GS notes that _costs of production_ have been going down. Firms move jobs from
parts of the world with higher wages, to parts with lower. Firms eliminate
jobs through mergers.

GS notes that some _commodity demand_ has been strong as places like China
develop.

Lowering costs and keeping demand strong has kept profits high, says GS.

After a time, that should end. Beyond a certain point, mergers are less likely
to pay off. Beyond a certain point, there aren't many jobs left to ship to
low-wage regions. At the same time, global demand for commodities is
weakening.

Those trends should cause immediate drops in revenue, hence profit margins. As
these drops take hold, the price of capital assets like factories or tankers
of oil or silos of wheat should fall. This should result in job losses, wage
reductions, and generally a spiral that further reduces demand, increases
deflation, and shrinks profit margins.

Many would argue that deflation and collapse in the corporate profit rate
should already be going on, yet it hasn't been. Why? (There are good
explanations but this article doesn't talk about them.)

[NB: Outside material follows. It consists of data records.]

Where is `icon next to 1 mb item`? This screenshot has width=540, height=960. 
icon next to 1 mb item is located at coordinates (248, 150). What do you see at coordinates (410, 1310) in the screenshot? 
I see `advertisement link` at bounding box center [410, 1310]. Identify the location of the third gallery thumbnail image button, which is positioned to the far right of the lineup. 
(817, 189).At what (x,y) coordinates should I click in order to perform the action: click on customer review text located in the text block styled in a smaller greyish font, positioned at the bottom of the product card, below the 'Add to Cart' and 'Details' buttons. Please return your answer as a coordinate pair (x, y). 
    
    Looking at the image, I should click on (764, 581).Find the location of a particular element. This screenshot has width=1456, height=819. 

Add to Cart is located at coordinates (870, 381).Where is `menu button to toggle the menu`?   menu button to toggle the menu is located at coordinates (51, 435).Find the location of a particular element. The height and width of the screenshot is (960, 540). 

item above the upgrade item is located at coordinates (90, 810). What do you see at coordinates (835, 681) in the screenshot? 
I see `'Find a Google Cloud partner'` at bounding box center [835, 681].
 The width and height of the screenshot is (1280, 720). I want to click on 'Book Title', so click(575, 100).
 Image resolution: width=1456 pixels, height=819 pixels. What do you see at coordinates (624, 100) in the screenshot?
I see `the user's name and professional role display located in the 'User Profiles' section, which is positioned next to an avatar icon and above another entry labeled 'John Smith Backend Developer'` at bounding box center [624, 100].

GS quipped, roughly, that if the profit margins don't fall, maybe that means
capitalism is broken and doesn't work anymore.

\-------------------

Not in that article but just FYI: A marxian argument can be made that the real
rate of profit is, on average, already negative. If so, that is a sign that
capitalism is, as GS suggests, maybe self-destructing at long last. The GS
quip is, I think, kind of a wry nod to the marxian view.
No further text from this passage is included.